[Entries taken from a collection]
++++
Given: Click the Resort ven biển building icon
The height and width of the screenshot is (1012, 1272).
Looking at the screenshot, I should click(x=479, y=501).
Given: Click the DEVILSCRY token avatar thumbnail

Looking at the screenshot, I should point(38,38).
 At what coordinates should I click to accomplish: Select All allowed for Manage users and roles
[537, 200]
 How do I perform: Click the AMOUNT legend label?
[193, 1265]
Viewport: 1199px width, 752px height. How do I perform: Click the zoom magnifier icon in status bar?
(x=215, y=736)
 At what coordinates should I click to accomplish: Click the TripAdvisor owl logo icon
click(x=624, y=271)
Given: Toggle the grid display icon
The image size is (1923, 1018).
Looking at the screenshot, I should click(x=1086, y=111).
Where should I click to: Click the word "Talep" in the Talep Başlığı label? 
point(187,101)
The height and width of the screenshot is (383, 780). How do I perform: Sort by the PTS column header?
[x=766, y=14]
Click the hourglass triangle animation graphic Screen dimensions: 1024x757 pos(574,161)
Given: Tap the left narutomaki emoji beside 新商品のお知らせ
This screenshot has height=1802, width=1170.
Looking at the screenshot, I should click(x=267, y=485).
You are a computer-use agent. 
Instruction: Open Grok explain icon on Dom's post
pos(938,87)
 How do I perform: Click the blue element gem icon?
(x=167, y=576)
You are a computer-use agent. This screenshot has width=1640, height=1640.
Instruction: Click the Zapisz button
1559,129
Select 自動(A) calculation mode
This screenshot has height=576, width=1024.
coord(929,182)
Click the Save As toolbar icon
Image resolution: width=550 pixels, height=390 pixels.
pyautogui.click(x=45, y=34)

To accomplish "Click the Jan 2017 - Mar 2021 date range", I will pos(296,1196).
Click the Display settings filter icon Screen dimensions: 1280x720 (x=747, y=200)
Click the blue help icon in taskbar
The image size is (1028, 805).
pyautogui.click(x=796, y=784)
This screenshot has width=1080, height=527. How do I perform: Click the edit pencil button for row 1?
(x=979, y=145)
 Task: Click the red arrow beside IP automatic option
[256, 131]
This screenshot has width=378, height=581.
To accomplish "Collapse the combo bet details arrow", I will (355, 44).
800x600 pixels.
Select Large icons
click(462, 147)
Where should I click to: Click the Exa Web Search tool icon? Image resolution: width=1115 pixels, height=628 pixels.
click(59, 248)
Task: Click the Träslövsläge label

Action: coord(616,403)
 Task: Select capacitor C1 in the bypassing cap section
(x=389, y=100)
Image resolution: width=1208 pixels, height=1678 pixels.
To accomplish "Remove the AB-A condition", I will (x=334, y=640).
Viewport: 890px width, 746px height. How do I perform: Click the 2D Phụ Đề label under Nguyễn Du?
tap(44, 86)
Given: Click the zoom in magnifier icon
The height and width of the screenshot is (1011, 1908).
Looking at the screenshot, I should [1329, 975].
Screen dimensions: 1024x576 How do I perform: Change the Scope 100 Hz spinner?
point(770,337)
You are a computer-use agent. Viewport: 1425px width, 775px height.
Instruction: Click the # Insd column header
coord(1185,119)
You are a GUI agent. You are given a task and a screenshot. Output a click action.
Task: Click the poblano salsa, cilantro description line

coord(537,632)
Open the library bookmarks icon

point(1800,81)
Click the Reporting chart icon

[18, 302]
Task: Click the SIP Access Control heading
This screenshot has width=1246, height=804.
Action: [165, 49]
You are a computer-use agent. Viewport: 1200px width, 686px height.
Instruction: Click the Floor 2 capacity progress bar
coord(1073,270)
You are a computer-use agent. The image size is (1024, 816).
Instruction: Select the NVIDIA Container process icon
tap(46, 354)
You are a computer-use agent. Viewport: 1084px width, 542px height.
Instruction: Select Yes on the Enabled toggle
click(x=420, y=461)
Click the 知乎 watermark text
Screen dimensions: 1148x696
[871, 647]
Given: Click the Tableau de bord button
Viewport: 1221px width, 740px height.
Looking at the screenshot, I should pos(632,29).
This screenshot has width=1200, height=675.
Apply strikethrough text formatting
++++
Task item: Write out, from the lines above, only those from the line with "Given: Click the zoom in magnifier icon" to the line with "Task: Click the SIP Access Control heading", exactly as given, including the first and the last.

Solved problem:
Given: Click the zoom in magnifier icon
The height and width of the screenshot is (1011, 1908).
Looking at the screenshot, I should [1329, 975].
Screen dimensions: 1024x576 How do I perform: Change the Scope 100 Hz spinner?
point(770,337)
You are a computer-use agent. Viewport: 1425px width, 775px height.
Instruction: Click the # Insd column header
coord(1185,119)
You are a GUI agent. You are given a task and a screenshot. Output a click action.
Task: Click the poblano salsa, cilantro description line

coord(537,632)
Open the library bookmarks icon

point(1800,81)
Click the Reporting chart icon

[18, 302]
Task: Click the SIP Access Control heading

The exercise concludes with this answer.